>> start EXTRACT

Chapter 10. Commands and Command Handler

In the previous chapter we talked about using events as a way of representing the inputs to our system, and turned our application into a message processing machine.

To achieve that, we converted all our use-case functions to event handlers. When the API receives a POST to create a new batch, it builds a new BatchCreated event and handles it as if it were an internal event. This might have felt counter-intuitive. After all, the batch hasn’t been created yet, that’s why we called the API. We’re going to fix that conceptual wart by introducing Commands, and show how they can be handled by the same message bus, but with slightly different rules.

Tip

You can find our code for this chapter at github.com/cosmicpython/code/tree/chapter_10_commands.

>> end EXTRACT
>> start DATA ENTRIES

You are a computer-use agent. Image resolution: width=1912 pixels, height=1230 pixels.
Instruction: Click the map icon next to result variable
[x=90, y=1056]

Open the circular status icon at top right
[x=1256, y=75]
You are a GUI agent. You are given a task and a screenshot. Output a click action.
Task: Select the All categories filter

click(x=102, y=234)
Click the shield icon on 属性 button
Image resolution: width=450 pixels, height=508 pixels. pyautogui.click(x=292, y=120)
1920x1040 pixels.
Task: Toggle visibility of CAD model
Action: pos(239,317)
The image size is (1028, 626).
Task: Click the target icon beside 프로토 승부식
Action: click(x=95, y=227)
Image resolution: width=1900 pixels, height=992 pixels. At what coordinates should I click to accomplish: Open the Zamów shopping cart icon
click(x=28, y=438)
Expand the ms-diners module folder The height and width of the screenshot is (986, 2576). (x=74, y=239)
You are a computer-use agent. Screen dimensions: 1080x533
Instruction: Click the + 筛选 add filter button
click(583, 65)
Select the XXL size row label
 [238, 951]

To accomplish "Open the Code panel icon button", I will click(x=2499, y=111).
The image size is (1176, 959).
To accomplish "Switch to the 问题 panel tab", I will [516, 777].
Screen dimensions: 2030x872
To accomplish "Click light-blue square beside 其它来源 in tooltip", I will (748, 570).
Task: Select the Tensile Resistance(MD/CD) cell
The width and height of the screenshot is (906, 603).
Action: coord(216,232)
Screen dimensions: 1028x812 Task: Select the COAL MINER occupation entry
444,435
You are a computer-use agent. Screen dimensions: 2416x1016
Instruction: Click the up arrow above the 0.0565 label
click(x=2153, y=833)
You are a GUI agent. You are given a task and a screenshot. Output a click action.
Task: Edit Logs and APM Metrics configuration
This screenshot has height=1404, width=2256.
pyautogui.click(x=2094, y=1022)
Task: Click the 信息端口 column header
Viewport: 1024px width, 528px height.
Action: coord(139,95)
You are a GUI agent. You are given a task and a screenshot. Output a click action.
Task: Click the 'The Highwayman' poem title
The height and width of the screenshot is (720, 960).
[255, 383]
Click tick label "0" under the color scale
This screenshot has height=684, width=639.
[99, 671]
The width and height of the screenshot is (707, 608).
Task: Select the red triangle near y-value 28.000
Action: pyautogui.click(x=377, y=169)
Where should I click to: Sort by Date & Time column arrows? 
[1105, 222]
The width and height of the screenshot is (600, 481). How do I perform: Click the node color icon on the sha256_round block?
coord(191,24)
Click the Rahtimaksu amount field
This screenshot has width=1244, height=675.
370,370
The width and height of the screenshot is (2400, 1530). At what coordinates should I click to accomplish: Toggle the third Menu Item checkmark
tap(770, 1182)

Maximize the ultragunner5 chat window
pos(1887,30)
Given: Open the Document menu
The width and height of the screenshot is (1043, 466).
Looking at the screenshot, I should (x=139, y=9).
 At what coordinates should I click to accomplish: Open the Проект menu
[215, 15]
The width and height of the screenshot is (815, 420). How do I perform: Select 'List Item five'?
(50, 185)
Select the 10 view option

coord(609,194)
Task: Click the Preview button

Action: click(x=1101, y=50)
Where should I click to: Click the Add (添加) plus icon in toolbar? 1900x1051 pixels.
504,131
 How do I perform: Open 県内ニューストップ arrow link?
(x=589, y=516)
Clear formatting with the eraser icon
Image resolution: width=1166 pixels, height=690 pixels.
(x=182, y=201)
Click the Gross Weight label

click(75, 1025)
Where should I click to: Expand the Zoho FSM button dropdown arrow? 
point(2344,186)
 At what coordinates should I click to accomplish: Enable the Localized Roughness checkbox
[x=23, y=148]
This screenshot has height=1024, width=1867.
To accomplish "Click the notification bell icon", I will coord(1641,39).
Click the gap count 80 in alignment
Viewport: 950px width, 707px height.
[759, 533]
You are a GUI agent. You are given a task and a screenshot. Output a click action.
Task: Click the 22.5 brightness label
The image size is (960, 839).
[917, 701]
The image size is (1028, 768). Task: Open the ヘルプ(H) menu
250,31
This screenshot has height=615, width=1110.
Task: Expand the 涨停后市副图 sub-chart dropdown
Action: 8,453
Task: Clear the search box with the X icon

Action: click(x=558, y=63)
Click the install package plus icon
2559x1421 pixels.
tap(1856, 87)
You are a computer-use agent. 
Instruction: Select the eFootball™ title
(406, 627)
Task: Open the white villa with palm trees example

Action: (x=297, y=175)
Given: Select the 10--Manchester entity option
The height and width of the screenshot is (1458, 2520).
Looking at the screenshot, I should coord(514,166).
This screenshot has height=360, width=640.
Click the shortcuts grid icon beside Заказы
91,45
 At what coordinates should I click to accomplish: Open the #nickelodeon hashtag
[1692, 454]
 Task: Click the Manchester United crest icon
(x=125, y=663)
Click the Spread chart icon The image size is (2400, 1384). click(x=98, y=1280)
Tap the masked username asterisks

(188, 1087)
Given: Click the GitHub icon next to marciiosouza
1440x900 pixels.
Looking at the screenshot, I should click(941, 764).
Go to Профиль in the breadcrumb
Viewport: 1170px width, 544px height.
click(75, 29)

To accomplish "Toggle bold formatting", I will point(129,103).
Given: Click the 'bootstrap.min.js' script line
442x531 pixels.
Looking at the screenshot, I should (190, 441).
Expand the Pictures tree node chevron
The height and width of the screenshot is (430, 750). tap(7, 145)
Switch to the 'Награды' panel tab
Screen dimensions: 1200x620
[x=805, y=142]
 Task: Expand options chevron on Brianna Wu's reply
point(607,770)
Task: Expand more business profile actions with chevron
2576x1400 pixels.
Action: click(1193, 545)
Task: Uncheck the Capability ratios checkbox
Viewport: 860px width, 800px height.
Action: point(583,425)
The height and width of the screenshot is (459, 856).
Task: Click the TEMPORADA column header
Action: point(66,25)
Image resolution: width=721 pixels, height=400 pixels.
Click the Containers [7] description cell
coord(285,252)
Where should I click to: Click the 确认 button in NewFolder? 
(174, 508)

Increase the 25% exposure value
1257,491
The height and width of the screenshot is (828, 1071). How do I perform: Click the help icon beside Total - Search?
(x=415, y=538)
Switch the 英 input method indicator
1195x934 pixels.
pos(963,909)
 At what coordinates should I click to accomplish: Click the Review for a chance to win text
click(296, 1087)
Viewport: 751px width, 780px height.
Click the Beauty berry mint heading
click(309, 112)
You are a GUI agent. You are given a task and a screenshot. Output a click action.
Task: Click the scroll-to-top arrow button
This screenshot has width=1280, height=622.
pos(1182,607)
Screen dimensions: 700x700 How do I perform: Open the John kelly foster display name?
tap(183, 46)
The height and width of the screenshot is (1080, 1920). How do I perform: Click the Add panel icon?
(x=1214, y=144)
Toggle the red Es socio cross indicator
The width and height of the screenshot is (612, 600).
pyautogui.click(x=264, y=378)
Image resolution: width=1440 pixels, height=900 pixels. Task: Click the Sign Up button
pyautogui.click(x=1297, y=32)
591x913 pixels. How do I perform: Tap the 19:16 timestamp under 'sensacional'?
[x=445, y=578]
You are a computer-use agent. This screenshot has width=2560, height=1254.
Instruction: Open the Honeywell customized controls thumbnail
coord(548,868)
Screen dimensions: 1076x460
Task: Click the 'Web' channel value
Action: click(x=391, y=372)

>> end DATA ENTRIES

■ EXERCISES TO COMPLETE
[1] Rewrite the excerpt on commands, starting with "In the previous" and going on through "slightly different rules.", with "message bus" replaced by "command bus".
[2] Put the lines of the listing into a numbered list, starting with the line with "Screen dimensions: 2030x872" and going on through the line with "Action: coord(139,95)", leaving out any blank lines.

■ PER-TASK OUTPUTS
[1]
In the previous chapter we talked about using events as a way of representing the inputs to our system, and turned our application into a message processing machine.

To achieve that, we converted all our use-case functions to event handlers. When the API receives a POST to create a new batch, it builds a new BatchCreated event and handles it as if it were an internal event. This might have felt counter-intuitive. After all, the batch hasn’t been created yet, that’s why we called the API. We’re going to fix that conceptual wart by introducing Commands, and show how they can be handled by the same command bus, but with slightly different rules.

[2]
1. Screen dimensions: 2030x872
2. To accomplish "Click light-blue square beside 其它来源 in tooltip", I will (748, 570).
3. Task: Select the Tensile Resistance(MD/CD) cell
4. The width and height of the screenshot is (906, 603).
5. Action: coord(216,232)
6. Screen dimensions: 1028x812 Task: Select the COAL MINER occupation entry
7. 444,435
8. You are a computer-use agent. Screen dimensions: 2416x1016
9. Instruction: Click the up arrow above the 0.0565 label
10. click(x=2153, y=833)
11. You are a GUI agent. You are given a task and a screenshot. Output a click action.
12. Task: Edit Logs and APM Metrics configuration
13. This screenshot has height=1404, width=2256.
14. pyautogui.click(x=2094, y=1022)
15. Task: Click the 信息端口 column header
16. Viewport: 1024px width, 528px height.
17. Action: coord(139,95)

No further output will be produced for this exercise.